SunSHIELD Basic Security Module Guide

Audit Classes and Events

Security-relevant actions may be audited. The system actions that are auditable are defined as audit events in the /etc/security/audit_event file. Each auditable event is defined in the file by a symbolic name, an event number, a set of preselection classes, and a short description (see the audit_event(4) man page).

Most events are attributable to an individual user. However, some events are nonattributable because they occur at the kernel-interrupt level or before a user is identified and authenticated. Nonattributable events are auditable as well.

Each audit event is also defined as belonging to an audit class or classes. By assigning events into classes, an administrator can more easily deal with large numbers of events. When naming a class, one simultaneously addresses all of the events in that class. The mapping of audit events to classes is configurable and the classes themselves are configurable. These configuration changes can be made in the audit_event file.

Whether or not an auditable event is recorded in the audit trail depends on whether the administrator preselects a class for auditing that includes the specific event. Out of 32 possible audit classes, 18 are defined. The 18 classes include the two global classes; all and no.

Kernel Events

Events generated by the kernel (system calls) have event numbers between 1 and 2047. The event names for kernel events begin with AUE_, followed by an uppercase mnemonic for the event. For example, the event number for the creat() system call is 4 and the event name is AUE_CREAT.

User-Level Events

Events generated by application software outside the kernel range from 2048 to 65535. The event names begin with AUE_, followed by a lowercase mnemonic for the event. Check the file, /etc/security/audit_event, for exact numbers of individual events. Table 2-1 shows general categories of user-related events.

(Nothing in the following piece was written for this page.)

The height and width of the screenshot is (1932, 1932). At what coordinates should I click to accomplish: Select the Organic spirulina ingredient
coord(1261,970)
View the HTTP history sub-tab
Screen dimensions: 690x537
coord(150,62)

Table 2-1 Audit Event Categories

Number Range 

Type of Event 


User-level audit events 


Reserved for SunOS user-level programs 


Available for third-party applications

Audit Records

Each audit record describes the occurrence of a single audited event and includes such information as who did the action, which files were affected, what action was attempted, and where and when it occurred.

The type of information saved for each audit event is defined as a set of audit tokens. Each time an audit record is created for an event, the record contains some or all of the tokens defined for it, depending on the nature of the event. The audit record descriptions in Appendix A list all the audit tokens defined for each event and what each token means.

Audit records are collected in a trail (see the audit.log(4) man page) and may be converted to a human readable format by praudit (see the praudit(1M) man page). See Chapter 3, Audit Trail Analysis for details.